> Collected data entries

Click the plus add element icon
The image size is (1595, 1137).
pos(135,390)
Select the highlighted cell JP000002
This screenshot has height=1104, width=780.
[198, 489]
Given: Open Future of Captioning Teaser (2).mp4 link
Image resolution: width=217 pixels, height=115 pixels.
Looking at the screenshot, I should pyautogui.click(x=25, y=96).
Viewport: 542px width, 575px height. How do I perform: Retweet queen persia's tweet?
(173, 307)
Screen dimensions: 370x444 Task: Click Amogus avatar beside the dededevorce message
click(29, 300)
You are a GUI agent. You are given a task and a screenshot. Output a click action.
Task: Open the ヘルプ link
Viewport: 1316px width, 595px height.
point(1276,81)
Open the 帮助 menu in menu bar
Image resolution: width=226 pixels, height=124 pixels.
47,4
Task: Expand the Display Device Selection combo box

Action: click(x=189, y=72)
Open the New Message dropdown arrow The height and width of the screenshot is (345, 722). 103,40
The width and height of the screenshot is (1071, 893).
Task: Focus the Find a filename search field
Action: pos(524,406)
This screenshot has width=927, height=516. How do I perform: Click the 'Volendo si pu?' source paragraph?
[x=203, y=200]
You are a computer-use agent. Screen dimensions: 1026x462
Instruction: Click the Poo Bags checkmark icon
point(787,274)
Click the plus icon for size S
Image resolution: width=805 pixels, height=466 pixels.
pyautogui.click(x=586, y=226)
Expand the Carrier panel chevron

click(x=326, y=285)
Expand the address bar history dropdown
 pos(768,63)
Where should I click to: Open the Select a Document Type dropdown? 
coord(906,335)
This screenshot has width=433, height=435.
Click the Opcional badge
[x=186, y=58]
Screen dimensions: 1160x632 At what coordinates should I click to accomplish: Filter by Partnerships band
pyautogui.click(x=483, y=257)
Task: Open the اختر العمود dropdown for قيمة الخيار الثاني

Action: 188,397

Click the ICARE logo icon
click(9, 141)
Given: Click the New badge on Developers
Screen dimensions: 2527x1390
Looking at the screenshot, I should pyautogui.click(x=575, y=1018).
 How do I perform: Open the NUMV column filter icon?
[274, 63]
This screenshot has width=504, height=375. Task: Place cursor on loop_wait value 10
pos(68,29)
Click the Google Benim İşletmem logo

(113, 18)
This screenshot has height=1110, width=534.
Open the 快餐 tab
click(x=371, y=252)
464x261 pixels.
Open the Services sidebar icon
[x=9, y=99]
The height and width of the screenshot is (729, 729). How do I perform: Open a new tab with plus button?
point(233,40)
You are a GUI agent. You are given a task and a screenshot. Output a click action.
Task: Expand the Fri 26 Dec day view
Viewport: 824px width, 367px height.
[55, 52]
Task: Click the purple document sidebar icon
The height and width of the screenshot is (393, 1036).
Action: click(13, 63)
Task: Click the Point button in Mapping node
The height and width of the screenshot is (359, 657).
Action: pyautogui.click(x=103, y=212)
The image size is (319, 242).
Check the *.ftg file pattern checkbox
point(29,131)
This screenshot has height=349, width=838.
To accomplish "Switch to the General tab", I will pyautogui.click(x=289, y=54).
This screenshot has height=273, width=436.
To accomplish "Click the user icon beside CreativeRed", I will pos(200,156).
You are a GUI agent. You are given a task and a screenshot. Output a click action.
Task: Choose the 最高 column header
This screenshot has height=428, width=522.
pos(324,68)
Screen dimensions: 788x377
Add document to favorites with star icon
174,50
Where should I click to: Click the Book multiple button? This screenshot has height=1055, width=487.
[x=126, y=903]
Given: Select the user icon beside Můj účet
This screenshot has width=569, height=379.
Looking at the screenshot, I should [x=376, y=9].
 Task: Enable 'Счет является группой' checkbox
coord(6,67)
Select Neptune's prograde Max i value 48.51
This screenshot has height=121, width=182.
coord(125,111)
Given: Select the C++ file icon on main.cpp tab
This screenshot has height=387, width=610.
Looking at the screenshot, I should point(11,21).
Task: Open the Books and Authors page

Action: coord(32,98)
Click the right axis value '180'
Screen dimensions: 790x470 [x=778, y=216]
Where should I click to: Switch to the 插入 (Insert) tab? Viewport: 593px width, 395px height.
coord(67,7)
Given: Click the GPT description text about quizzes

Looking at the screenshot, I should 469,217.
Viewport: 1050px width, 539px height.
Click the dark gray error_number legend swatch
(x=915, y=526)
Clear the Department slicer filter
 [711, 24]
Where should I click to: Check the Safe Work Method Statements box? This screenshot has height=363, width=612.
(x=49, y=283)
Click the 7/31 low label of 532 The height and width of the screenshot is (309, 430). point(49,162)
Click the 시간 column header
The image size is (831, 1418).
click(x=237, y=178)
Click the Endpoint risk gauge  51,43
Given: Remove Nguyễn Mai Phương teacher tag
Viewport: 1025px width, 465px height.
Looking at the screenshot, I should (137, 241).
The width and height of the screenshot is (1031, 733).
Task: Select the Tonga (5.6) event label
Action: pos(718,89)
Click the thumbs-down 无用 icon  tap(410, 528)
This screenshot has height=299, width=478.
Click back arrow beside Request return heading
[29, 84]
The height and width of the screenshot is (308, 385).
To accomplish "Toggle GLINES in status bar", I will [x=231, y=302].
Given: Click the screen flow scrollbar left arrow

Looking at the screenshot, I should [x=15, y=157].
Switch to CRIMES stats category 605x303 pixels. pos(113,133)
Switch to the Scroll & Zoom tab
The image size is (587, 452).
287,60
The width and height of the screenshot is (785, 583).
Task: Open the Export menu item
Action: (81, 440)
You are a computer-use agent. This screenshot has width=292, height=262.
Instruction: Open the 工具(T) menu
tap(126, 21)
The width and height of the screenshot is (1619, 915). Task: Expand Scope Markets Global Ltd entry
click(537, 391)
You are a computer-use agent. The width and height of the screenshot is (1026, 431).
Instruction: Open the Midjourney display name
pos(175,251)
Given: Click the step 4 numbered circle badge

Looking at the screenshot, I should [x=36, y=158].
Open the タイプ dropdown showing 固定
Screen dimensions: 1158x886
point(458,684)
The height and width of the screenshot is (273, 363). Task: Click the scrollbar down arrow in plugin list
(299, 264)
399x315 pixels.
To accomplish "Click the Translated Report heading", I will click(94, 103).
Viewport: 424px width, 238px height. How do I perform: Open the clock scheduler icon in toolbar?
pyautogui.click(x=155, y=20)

> PROBLEM TO SOLVE
Set down the data once more, word for word.

> SOLUTION FOR THIS EXERCISE
Click the plus add element icon
The image size is (1595, 1137).
pos(135,390)
Select the highlighted cell JP000002
This screenshot has height=1104, width=780.
[198, 489]
Given: Open Future of Captioning Teaser (2).mp4 link
Image resolution: width=217 pixels, height=115 pixels.
Looking at the screenshot, I should pyautogui.click(x=25, y=96).
Viewport: 542px width, 575px height. How do I perform: Retweet queen persia's tweet?
(173, 307)
Screen dimensions: 370x444 Task: Click Amogus avatar beside the dededevorce message
click(29, 300)
You are a GUI agent. You are given a task and a screenshot. Output a click action.
Task: Open the ヘルプ link
Viewport: 1316px width, 595px height.
point(1276,81)
Open the 帮助 menu in menu bar
Image resolution: width=226 pixels, height=124 pixels.
47,4
Task: Expand the Display Device Selection combo box

Action: click(x=189, y=72)
Open the New Message dropdown arrow The height and width of the screenshot is (345, 722). 103,40
The width and height of the screenshot is (1071, 893).
Task: Focus the Find a filename search field
Action: pos(524,406)
This screenshot has width=927, height=516. How do I perform: Click the 'Volendo si pu?' source paragraph?
[x=203, y=200]
You are a computer-use agent. Screen dimensions: 1026x462
Instruction: Click the Poo Bags checkmark icon
point(787,274)
Click the plus icon for size S
Image resolution: width=805 pixels, height=466 pixels.
pyautogui.click(x=586, y=226)
Expand the Carrier panel chevron

click(x=326, y=285)
Expand the address bar history dropdown
 pos(768,63)
Where should I click to: Open the Select a Document Type dropdown? 
coord(906,335)
This screenshot has width=433, height=435.
Click the Opcional badge
[x=186, y=58]
Screen dimensions: 1160x632 At what coordinates should I click to accomplish: Filter by Partnerships band
pyautogui.click(x=483, y=257)
Task: Open the اختر العمود dropdown for قيمة الخيار الثاني

Action: 188,397

Click the ICARE logo icon
click(9, 141)
Given: Click the New badge on Developers
Screen dimensions: 2527x1390
Looking at the screenshot, I should pyautogui.click(x=575, y=1018).
 How do I perform: Open the NUMV column filter icon?
[274, 63]
This screenshot has width=504, height=375. Task: Place cursor on loop_wait value 10
pos(68,29)
Click the Google Benim İşletmem logo

(113, 18)
This screenshot has height=1110, width=534.
Open the 快餐 tab
click(x=371, y=252)
464x261 pixels.
Open the Services sidebar icon
[x=9, y=99]
The height and width of the screenshot is (729, 729). How do I perform: Open a new tab with plus button?
point(233,40)
You are a GUI agent. You are given a task and a screenshot. Output a click action.
Task: Expand the Fri 26 Dec day view
Viewport: 824px width, 367px height.
[55, 52]
Task: Click the purple document sidebar icon
The height and width of the screenshot is (393, 1036).
Action: click(13, 63)
Task: Click the Point button in Mapping node
The height and width of the screenshot is (359, 657).
Action: pyautogui.click(x=103, y=212)
The image size is (319, 242).
Check the *.ftg file pattern checkbox
point(29,131)
This screenshot has height=349, width=838.
To accomplish "Switch to the General tab", I will pyautogui.click(x=289, y=54).
This screenshot has height=273, width=436.
To accomplish "Click the user icon beside CreativeRed", I will pos(200,156).
You are a GUI agent. You are given a task and a screenshot. Output a click action.
Task: Choose the 最高 column header
This screenshot has height=428, width=522.
pos(324,68)
Screen dimensions: 788x377
Add document to favorites with star icon
174,50
Where should I click to: Click the Book multiple button? This screenshot has height=1055, width=487.
[x=126, y=903]
Given: Select the user icon beside Můj účet
This screenshot has width=569, height=379.
Looking at the screenshot, I should [x=376, y=9].
 Task: Enable 'Счет является группой' checkbox
coord(6,67)
Select Neptune's prograde Max i value 48.51
This screenshot has height=121, width=182.
coord(125,111)
Given: Select the C++ file icon on main.cpp tab
This screenshot has height=387, width=610.
Looking at the screenshot, I should point(11,21).
Task: Open the Books and Authors page

Action: coord(32,98)
Click the right axis value '180'
Screen dimensions: 790x470 [x=778, y=216]
Where should I click to: Switch to the 插入 (Insert) tab? Viewport: 593px width, 395px height.
coord(67,7)
Given: Click the GPT description text about quizzes

Looking at the screenshot, I should 469,217.
Viewport: 1050px width, 539px height.
Click the dark gray error_number legend swatch
(x=915, y=526)
Clear the Department slicer filter
 [711, 24]
Where should I click to: Check the Safe Work Method Statements box? This screenshot has height=363, width=612.
(x=49, y=283)
Click the 7/31 low label of 532 The height and width of the screenshot is (309, 430). point(49,162)
Click the 시간 column header
The image size is (831, 1418).
click(x=237, y=178)
Click the Endpoint risk gauge  51,43
Given: Remove Nguyễn Mai Phương teacher tag
Viewport: 1025px width, 465px height.
Looking at the screenshot, I should (137, 241).
The width and height of the screenshot is (1031, 733).
Task: Select the Tonga (5.6) event label
Action: pos(718,89)
Click the thumbs-down 无用 icon  tap(410, 528)
This screenshot has height=299, width=478.
Click back arrow beside Request return heading
[29, 84]
The height and width of the screenshot is (308, 385).
To accomplish "Toggle GLINES in status bar", I will [x=231, y=302].
Given: Click the screen flow scrollbar left arrow

Looking at the screenshot, I should [x=15, y=157].
Switch to CRIMES stats category 605x303 pixels. pos(113,133)
Switch to the Scroll & Zoom tab
The image size is (587, 452).
287,60
The width and height of the screenshot is (785, 583).
Task: Open the Export menu item
Action: (81, 440)
You are a computer-use agent. This screenshot has width=292, height=262.
Instruction: Open the 工具(T) menu
tap(126, 21)
The width and height of the screenshot is (1619, 915). Task: Expand Scope Markets Global Ltd entry
click(537, 391)
You are a computer-use agent. The width and height of the screenshot is (1026, 431).
Instruction: Open the Midjourney display name
pos(175,251)
Given: Click the step 4 numbered circle badge

Looking at the screenshot, I should [x=36, y=158].
Open the タイプ dropdown showing 固定
Screen dimensions: 1158x886
point(458,684)
The height and width of the screenshot is (273, 363). Task: Click the scrollbar down arrow in plugin list
(299, 264)
399x315 pixels.
To accomplish "Click the Translated Report heading", I will click(94, 103).
Viewport: 424px width, 238px height. How do I perform: Open the clock scheduler icon in toolbar?
pyautogui.click(x=155, y=20)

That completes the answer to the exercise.